Jetzt habe ich dargelegt, was ich glaube, was Achtsamkeit nicht ist. Aber was denke ich, was Achtsamkeit ist? Ich würde dazu gerne mit einer Auswahl von Definitionen und Beschreibungen von Achtsamkeit von relevanten Personen beginnen:
“Achtsamkeit beinhaltet, auf eine bestimmte Weise aufmerksam zu sein: bewusst, im gegenwärtigen Augenblick und ohne zu urteilen.” Prof. Dr. Jon Kabat-Zinn, Meditationslehrer und Stressforscher
“Achtsamkeit heißt jeden Augenblick des täglichen Lebens tief zu berühren. Achtsam sein, bedeutet wahrhaft präsent zu sein, mit Körper und Geist, so dass wir unsere Absichten und Handlungen in Harmonie bringen und auch in Harmonie sind mit anderen Menschen.” Thich Nhat Hanh, vietnamesischer buddhistischer Mönch, Schriftsteller und Lyriker
“Wenn wir uns daher, sooft von Achtsamkeit die Rede ist, nicht auch in unserem Herzen angesprochen fühlen, werden wir mit großer Wahrscheinlichkeit das Wesentliche verfehlen.” Prof. Dr.
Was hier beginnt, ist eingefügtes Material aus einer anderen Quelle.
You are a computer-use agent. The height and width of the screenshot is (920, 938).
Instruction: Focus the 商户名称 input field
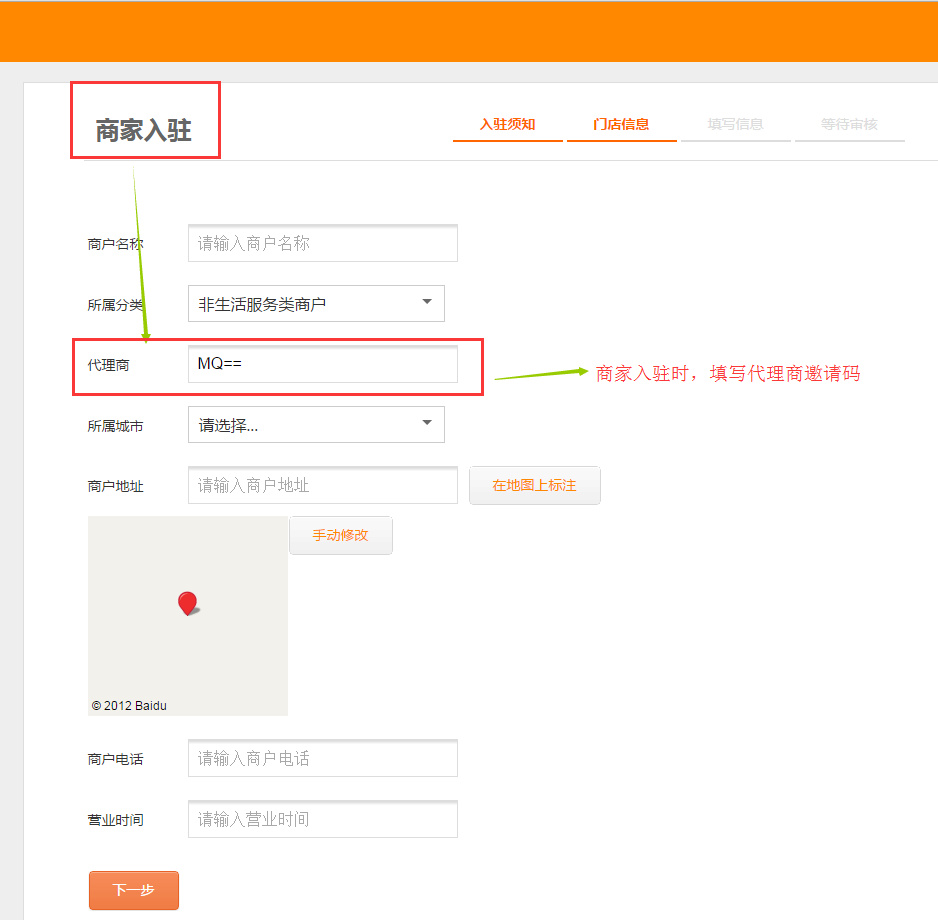(322, 244)
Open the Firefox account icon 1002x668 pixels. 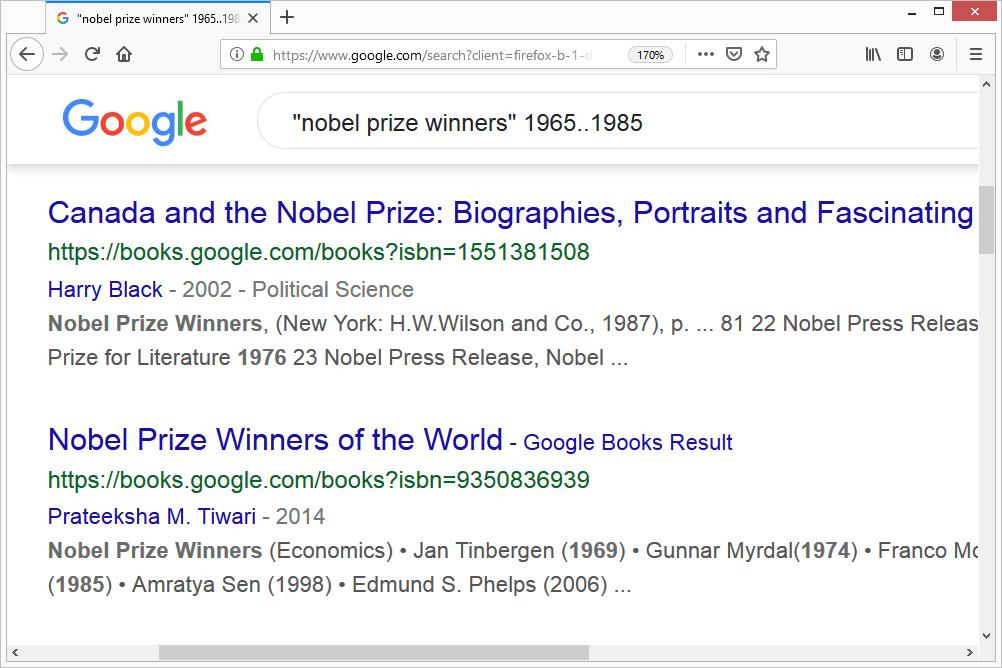(x=937, y=55)
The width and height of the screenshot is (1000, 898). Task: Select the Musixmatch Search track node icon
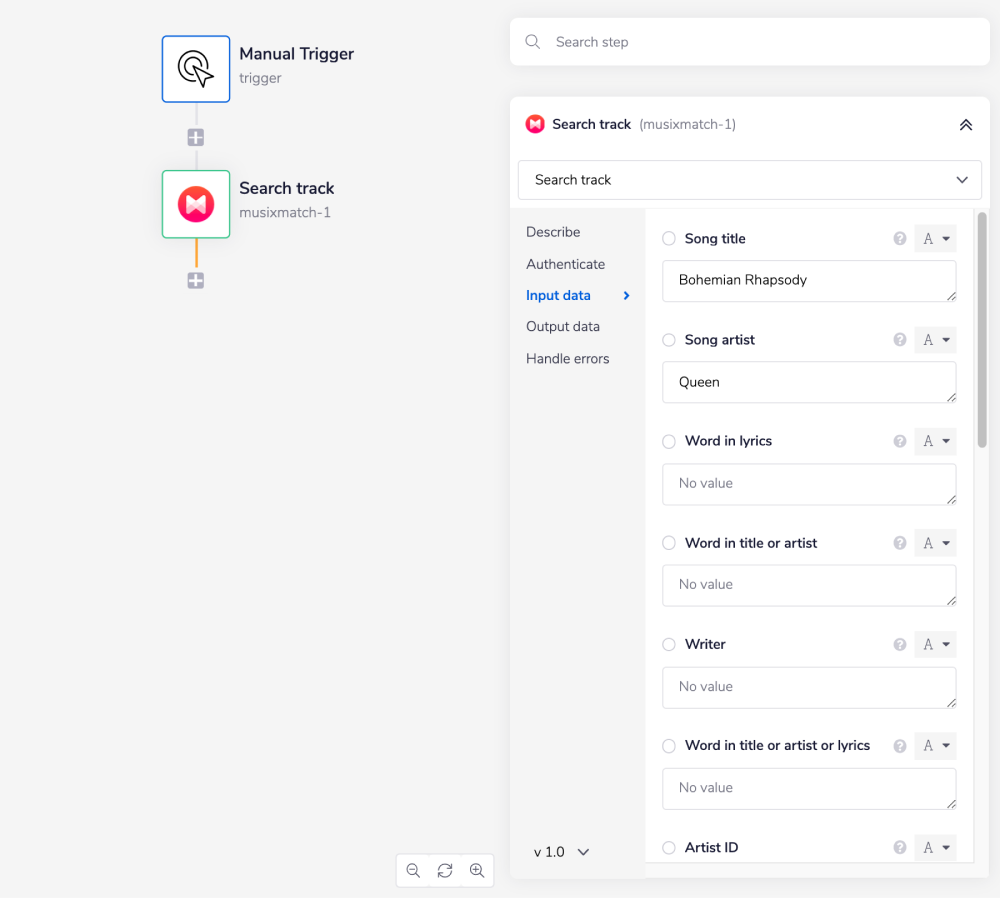(196, 204)
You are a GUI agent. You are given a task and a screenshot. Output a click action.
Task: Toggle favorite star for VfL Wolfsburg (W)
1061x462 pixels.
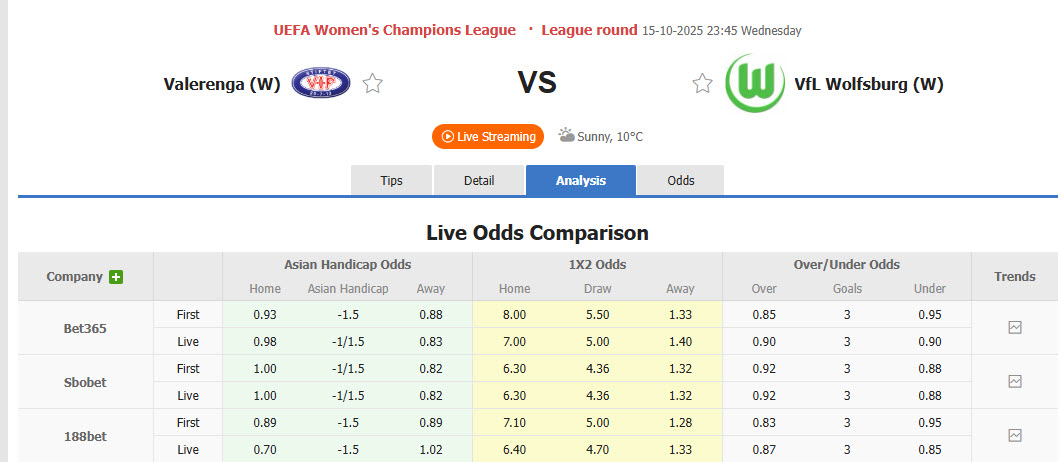point(702,84)
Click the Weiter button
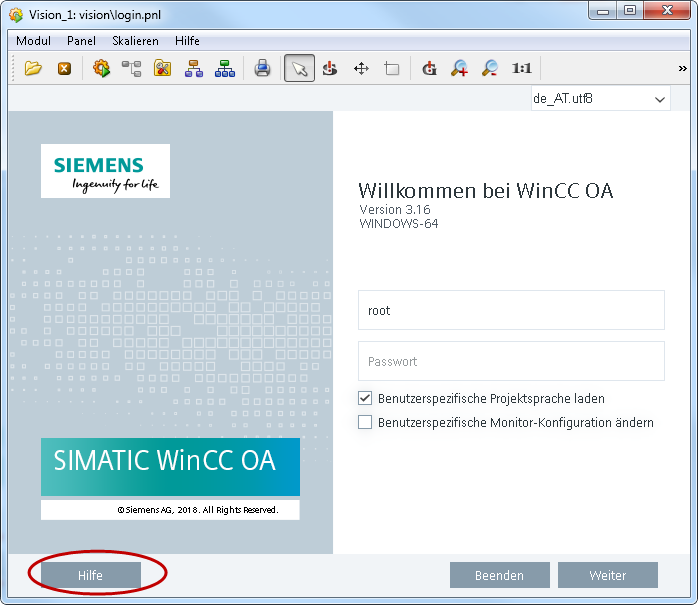This screenshot has height=605, width=698. coord(607,575)
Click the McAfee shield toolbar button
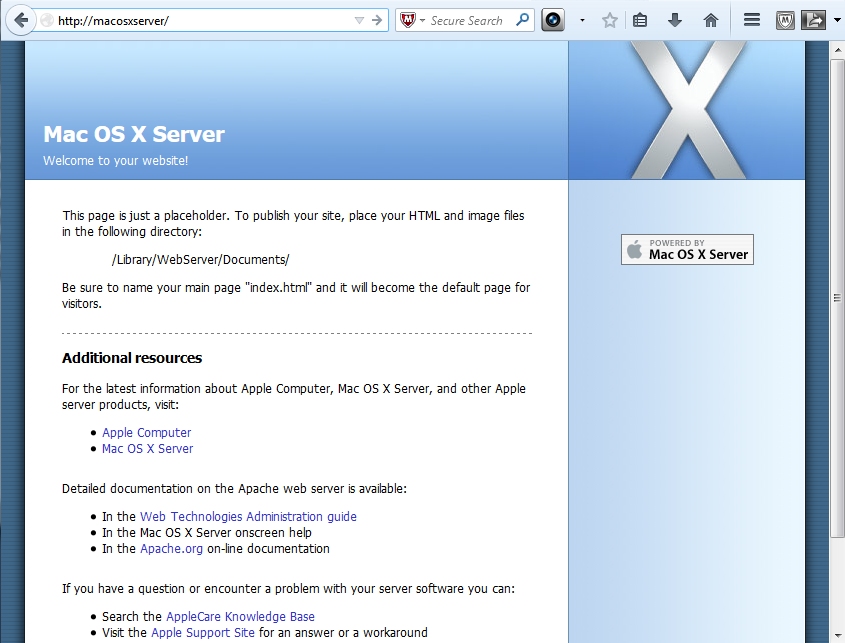The height and width of the screenshot is (643, 845). click(x=785, y=20)
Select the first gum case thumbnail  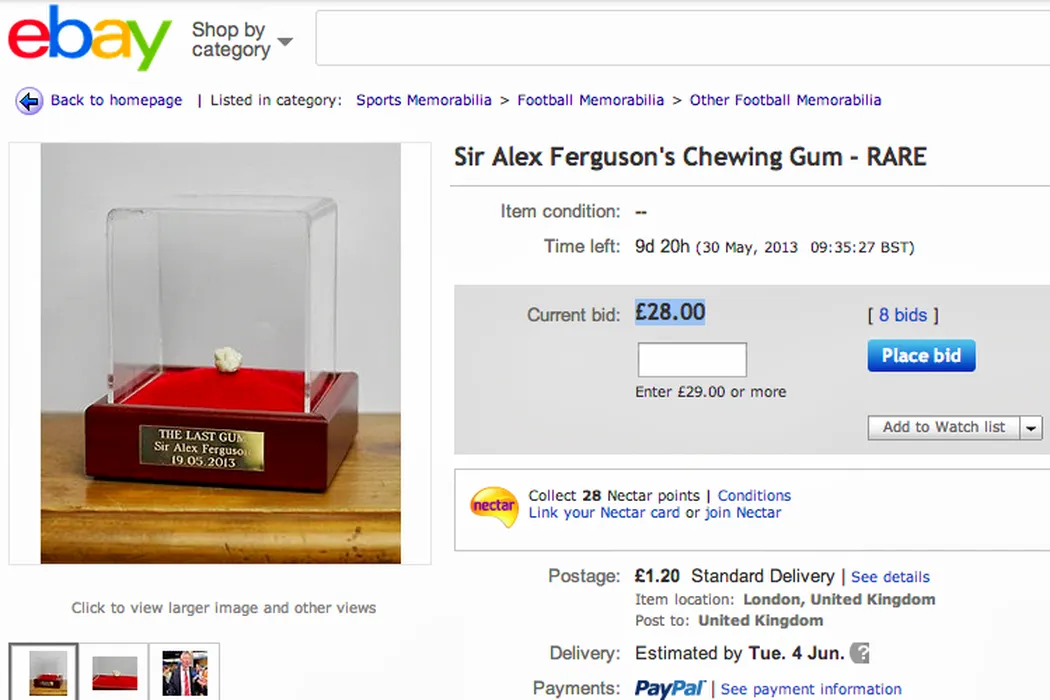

Jon Kabat-Zinn
Aus den dargestellten Beschreibungen von Achtsamkeit geht also hervor, dass sie mit folgenden Eigenschaften charakterisiert werden kann
- mit allen Sinnen im gegenwärtigen Moment sein
- Bewusst in Verbindung mit sich und anderen zu handeln
- ohne zu beurteilen
Das ist für mich der Kern der Achtsamkeit. In nachfolgenden Posts will ich nun darlegen wie ich glaube, wie man Achtsamkeit im Projektmanagement etablieren kann. Aus den Punkten ist aber auch ersichtlich, dass es unmöglich ist, Achtsamkeit nur in seinem Projekt zu umzusetzen ohne den Rest des Lebens zu beeinflussen.